Commentaire Maurice Tornay, l’inadéquat

Maurice Tornay a présenté un rapport sommaire comme une expertise scientifique. Il a refusé d’entendre les critiques du parlement en se basant sur des statistiques non pertinentes. La plupart des séances de crise ont ensuite été conduites sans procès-verbaux. La commission d’enquête parlementaire ne mâche pas ses mots pour juger avec cinq ans de recul les décisions du conseiller d’Etat empêtré dans une crise difficile. L’intéressé a été entendu par la commission mais il refuse aujourd’hui de donner son point de vue. Le jugement a posteriori de ses décisions sans sa version des faits est donc forcément partial.

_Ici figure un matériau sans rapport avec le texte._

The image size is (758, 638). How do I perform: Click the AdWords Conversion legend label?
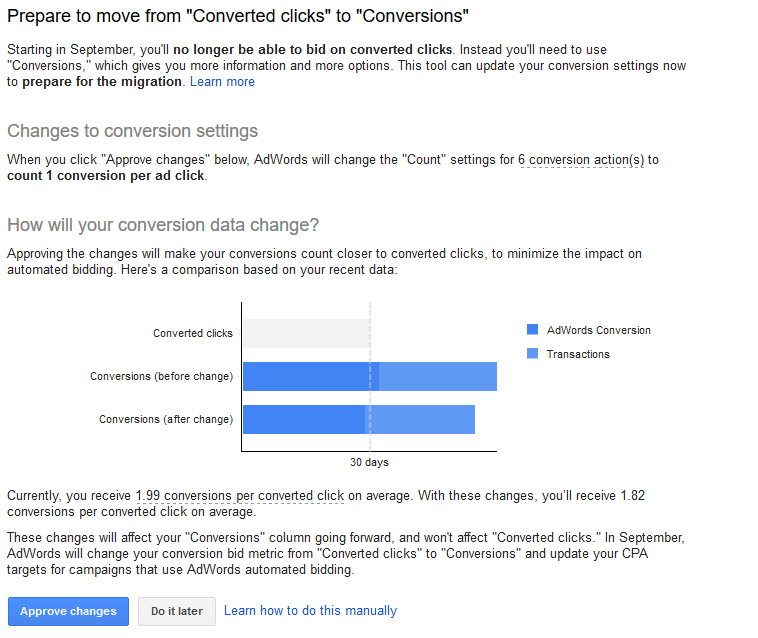[598, 330]
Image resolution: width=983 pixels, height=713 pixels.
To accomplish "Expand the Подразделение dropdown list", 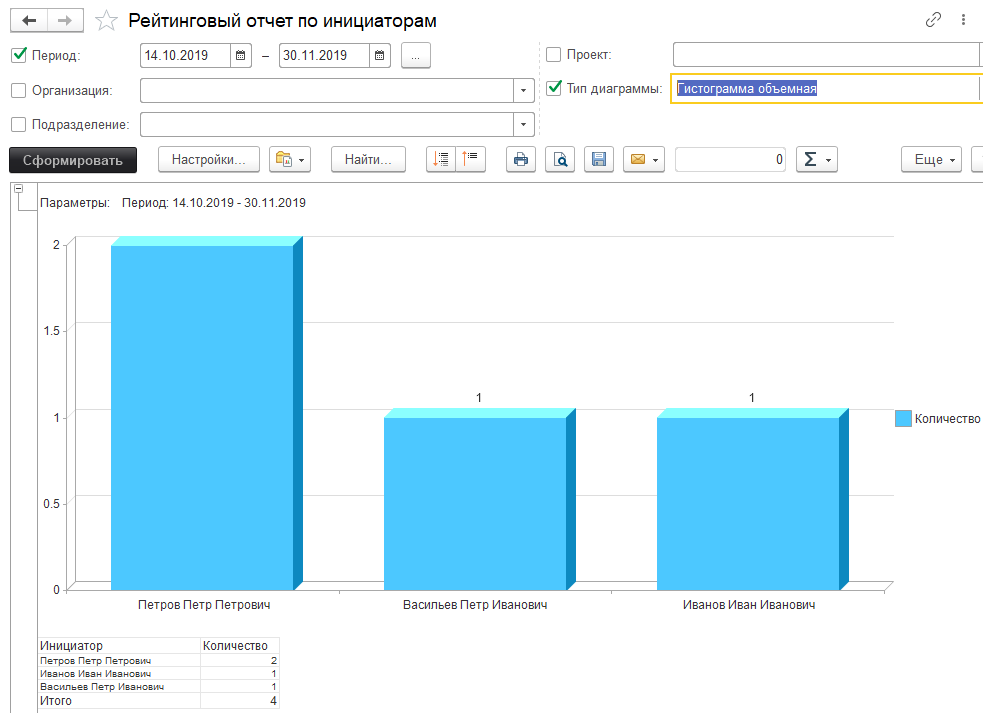I will coord(524,125).
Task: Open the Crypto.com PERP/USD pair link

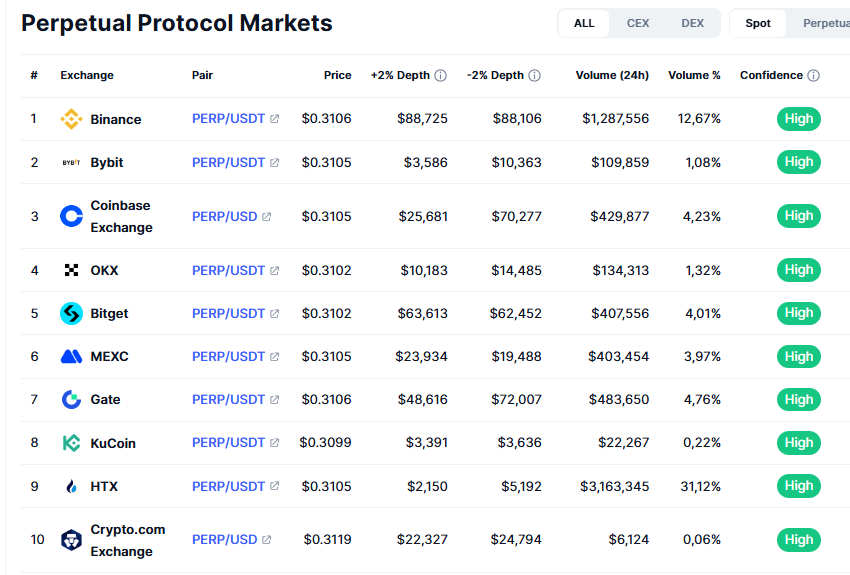Action: pyautogui.click(x=225, y=540)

Il n’empêche que, pour la énième fois, il apparaît que Maurice Tornay a pris des décisions «inadéquates». Il n’a pas su gérer la crise qui démarrait à l’hôpital et a refusé d’entendre les critiques. C’est déjà cette raideur et cet entêtement qui ont contribué à l’enliser dans l’affaire Giroud. Cette inadéquation aussi qui l’a conduit à ne pas remplir correctement ses déclarations de liens d’intérêt, à ne pas informer assez tôt ses collègues des problèmes qu’il rencontrait dans le cadre de l’affaire Giroud, à ne pas réagir quand la commission cantonale de recours dans laquelle il siège manque à ses devoirs. Tout conseiller d’Etat est exposé à la critique, par sa fonction mais aussi par le contexte politique valaisan très agité. Mais aucun des ministres n’accumule autant de reproches circonstanciés, émis par des commissions politiques dans lesquelles tous les partis sont représentés. Alors que Maurice Tornay fut le plus mal élu des conseillers d’Etat en 2013, peut-être serait-il temps qu’il en tire les leçons. Les Valaisans ont le droit d’avoir le meilleur gouvernement possible.